R. Linrothe, Holy Madness: Portraits of Tantric Siddhas, New York, 2006, pp. 354-355, cat. 76.
Himalayan Art Resources, item no. 24777.
Exhibited
The Dayton Art Institute; Baltimore, The Walters Art Gallery; The Newark Museum; Chicago, The David and Alfred Smart Gallery, Leaves from the Bodhi Tree: The Art of Pala India (8th-12th centuries) and Its International Legacy, 11 November 1989-2 December 1990, no. 112.
Rubin Museum, New York, "Holy Madness: Portraits of Tantric Siddhas," 11 February-3 September 2006, no. 76.

Lot Essay

This illuminated leaf, belonging to a thirteenth-century Dohakosagiti manuscript, shows a dark-skinned Shavaripa dancing in the pose of the two-armed form of Heruka, flanked by two consorts. The hand-written text surrounding the painting reveals the Tibetan and Sanskrit title in the first line. The body of the root-text is beautifully written in a calligraphic standard script (U-chen), while the commentaries are executed in a flowing clerical script (U-me).

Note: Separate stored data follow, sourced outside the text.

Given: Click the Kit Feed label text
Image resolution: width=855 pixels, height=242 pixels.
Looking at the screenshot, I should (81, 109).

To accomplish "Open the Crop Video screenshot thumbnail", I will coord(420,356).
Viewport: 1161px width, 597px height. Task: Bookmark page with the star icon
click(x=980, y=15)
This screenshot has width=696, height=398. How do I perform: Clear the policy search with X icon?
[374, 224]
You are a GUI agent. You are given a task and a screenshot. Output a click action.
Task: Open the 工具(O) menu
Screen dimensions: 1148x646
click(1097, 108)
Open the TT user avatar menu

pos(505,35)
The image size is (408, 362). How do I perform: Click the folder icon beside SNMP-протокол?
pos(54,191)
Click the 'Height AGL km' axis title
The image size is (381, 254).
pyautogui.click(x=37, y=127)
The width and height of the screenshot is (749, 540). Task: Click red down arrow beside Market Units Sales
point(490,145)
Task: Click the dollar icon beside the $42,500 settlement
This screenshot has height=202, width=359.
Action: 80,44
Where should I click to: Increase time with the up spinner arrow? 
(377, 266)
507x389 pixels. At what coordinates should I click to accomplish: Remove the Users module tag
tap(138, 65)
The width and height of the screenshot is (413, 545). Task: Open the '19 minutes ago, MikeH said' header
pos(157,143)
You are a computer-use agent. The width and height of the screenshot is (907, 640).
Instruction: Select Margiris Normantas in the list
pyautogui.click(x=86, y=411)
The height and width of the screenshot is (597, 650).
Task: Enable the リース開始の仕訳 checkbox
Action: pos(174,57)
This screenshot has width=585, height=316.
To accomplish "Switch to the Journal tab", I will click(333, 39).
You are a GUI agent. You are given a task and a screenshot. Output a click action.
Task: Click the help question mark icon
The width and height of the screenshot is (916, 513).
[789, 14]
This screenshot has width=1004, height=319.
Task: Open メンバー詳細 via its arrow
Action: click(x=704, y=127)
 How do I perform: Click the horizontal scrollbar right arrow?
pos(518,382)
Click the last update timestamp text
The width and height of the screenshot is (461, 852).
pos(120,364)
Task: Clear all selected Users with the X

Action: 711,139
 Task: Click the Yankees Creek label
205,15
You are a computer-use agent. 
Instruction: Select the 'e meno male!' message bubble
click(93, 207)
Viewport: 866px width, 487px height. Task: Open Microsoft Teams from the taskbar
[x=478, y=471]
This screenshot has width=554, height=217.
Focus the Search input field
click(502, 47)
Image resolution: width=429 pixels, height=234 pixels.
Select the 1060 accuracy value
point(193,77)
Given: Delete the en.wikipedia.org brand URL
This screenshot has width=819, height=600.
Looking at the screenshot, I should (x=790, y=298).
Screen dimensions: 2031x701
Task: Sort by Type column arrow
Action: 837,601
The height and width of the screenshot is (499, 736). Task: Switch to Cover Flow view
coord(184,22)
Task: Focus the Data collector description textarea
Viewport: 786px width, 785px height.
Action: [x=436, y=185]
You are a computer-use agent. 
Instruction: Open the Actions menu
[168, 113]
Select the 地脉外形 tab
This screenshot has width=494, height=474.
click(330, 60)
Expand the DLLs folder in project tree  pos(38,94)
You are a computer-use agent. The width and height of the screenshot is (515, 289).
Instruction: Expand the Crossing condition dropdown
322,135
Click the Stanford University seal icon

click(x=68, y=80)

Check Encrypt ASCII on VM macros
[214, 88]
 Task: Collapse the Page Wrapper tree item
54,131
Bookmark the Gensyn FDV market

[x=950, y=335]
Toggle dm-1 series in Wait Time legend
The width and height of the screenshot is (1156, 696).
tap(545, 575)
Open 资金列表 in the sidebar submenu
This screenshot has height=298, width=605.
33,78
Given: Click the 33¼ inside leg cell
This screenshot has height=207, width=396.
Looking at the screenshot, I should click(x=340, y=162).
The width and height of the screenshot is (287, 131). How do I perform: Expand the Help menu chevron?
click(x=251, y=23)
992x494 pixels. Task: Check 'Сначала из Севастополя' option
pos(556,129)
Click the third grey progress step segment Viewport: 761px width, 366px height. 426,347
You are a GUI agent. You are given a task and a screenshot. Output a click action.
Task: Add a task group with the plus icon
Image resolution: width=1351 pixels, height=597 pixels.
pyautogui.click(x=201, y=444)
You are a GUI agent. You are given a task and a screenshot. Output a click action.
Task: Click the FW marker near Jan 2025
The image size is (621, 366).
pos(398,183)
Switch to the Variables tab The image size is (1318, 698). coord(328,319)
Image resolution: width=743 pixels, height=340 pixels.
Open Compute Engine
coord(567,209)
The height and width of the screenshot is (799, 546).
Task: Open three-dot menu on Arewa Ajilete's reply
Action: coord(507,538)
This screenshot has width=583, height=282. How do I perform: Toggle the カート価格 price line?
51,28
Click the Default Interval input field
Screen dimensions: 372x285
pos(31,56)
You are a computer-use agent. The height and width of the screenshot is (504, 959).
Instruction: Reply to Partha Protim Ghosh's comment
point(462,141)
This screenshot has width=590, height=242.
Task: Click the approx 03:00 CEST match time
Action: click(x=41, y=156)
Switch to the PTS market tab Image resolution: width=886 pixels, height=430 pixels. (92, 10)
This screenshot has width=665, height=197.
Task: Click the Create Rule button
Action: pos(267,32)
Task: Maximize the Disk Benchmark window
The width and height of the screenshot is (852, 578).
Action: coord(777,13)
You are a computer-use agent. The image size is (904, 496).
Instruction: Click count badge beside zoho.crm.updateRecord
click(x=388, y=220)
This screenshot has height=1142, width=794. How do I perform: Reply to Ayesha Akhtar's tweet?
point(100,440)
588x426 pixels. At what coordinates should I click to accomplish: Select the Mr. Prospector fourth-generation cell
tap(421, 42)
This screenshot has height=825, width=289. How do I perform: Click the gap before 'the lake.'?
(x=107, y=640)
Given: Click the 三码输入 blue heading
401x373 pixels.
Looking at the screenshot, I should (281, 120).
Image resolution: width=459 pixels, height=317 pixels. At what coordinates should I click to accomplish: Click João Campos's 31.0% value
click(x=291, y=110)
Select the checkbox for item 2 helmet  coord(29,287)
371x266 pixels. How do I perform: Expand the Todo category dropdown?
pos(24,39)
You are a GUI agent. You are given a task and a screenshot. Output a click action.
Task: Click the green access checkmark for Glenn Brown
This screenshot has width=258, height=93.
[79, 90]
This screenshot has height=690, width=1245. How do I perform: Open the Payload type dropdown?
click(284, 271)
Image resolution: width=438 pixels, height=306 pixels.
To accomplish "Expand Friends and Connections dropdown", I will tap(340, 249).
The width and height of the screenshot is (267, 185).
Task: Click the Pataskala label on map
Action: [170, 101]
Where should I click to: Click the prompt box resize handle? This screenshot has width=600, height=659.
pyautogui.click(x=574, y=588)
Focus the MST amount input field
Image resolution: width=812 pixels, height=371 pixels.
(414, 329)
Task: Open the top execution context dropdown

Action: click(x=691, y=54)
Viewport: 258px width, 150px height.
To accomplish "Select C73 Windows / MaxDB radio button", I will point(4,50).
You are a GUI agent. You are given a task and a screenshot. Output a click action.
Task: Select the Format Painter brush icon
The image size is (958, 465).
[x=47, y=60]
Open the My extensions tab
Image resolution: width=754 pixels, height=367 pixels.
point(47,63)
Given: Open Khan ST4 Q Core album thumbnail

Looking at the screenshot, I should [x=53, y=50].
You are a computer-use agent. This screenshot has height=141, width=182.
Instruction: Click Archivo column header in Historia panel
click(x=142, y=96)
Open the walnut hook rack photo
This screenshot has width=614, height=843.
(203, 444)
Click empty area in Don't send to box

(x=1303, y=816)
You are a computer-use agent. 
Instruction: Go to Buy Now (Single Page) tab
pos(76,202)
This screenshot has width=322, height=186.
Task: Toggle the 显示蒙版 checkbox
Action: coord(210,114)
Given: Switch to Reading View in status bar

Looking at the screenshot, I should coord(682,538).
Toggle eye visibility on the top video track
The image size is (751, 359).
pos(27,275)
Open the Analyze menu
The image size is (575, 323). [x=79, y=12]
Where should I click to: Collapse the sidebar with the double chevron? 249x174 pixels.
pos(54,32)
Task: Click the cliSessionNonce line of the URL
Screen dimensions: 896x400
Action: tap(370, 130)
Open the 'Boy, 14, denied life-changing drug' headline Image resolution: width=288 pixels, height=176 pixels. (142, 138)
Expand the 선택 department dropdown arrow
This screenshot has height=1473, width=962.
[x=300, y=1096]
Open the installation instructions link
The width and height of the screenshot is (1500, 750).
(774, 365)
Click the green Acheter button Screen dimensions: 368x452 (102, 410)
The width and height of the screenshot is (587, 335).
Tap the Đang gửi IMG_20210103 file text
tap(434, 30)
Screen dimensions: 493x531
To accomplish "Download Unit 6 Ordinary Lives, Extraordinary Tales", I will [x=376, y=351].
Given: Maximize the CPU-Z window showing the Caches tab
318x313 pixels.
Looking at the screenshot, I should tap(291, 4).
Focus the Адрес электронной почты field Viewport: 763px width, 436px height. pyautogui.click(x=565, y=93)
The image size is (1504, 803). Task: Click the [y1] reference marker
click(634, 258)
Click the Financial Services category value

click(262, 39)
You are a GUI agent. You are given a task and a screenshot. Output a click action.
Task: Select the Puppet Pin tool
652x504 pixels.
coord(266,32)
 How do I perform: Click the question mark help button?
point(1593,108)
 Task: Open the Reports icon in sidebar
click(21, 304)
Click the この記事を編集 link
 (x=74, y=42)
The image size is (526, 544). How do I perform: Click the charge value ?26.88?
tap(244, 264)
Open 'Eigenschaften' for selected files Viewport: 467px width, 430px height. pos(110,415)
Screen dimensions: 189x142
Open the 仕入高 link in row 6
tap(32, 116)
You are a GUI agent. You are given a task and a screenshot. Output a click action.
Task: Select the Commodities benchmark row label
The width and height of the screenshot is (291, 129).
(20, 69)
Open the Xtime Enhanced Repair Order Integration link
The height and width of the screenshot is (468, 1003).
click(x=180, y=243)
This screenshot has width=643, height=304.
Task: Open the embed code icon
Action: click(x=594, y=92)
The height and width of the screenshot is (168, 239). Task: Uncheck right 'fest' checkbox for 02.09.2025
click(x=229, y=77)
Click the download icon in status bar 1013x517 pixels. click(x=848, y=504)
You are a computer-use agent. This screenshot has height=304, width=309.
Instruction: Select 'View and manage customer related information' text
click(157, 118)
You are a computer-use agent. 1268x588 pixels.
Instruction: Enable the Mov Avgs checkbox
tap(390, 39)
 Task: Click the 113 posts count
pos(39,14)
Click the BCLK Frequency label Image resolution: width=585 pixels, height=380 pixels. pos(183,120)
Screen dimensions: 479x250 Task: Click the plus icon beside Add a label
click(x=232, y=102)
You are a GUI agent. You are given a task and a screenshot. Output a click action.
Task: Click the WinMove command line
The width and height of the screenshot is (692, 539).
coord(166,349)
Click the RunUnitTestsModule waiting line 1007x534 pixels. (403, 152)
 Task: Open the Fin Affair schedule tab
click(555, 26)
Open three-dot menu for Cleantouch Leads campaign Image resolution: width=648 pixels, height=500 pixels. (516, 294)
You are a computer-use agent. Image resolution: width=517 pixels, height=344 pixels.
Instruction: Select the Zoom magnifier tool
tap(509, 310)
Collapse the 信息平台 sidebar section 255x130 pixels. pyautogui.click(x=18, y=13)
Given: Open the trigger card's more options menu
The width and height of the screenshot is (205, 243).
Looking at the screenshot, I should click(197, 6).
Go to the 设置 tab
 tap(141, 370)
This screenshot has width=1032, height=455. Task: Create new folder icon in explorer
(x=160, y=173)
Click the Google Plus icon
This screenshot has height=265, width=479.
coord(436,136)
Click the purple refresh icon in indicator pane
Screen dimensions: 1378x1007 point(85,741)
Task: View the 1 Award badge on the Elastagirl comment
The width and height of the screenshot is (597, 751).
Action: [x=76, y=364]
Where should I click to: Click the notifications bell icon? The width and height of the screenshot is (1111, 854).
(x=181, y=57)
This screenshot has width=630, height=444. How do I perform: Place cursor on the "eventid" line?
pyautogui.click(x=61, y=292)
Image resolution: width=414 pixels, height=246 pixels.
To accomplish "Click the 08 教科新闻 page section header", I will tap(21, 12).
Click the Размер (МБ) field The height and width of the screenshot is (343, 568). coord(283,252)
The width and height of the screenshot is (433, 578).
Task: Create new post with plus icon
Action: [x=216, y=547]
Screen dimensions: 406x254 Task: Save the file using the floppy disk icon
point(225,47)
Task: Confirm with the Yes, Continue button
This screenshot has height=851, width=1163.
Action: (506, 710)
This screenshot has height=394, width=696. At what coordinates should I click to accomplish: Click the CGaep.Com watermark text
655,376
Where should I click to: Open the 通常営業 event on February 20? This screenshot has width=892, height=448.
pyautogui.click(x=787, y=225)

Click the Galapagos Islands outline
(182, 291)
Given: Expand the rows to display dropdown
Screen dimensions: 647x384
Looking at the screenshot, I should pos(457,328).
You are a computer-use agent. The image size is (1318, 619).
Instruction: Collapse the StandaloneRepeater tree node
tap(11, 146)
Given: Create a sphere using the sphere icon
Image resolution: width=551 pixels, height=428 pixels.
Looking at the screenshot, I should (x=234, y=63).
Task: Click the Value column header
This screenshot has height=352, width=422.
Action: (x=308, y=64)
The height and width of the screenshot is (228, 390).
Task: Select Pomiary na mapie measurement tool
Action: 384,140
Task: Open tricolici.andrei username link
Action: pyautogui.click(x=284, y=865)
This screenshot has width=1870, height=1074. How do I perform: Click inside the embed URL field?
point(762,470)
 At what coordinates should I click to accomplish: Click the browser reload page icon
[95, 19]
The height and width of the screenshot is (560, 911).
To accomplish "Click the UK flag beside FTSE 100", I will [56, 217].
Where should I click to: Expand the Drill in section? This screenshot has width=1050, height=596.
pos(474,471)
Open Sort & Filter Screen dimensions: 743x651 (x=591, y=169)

Doha, or rhymed couplets, are the earliest Mahamudra literature extant and refers to the highest set of Buddhist teachings in the Sarma schools of Tibetan Buddhism. The Dohakosagiti by Mahasiddha Saraha is a treasury of doha songs expounding upon the direct, or “pointing-out,” instruction of a guru, the non-dual nature of mind, and the negation of conventional means of achieving enlightenment. The core of the text discusses how to attain the realization of the mind's co-emergent nature with the help of a genuine guru. Shavaripa’s presence as the main figure on the first page of the manuscript may be explained by his role in writing down the songs Saraha sang.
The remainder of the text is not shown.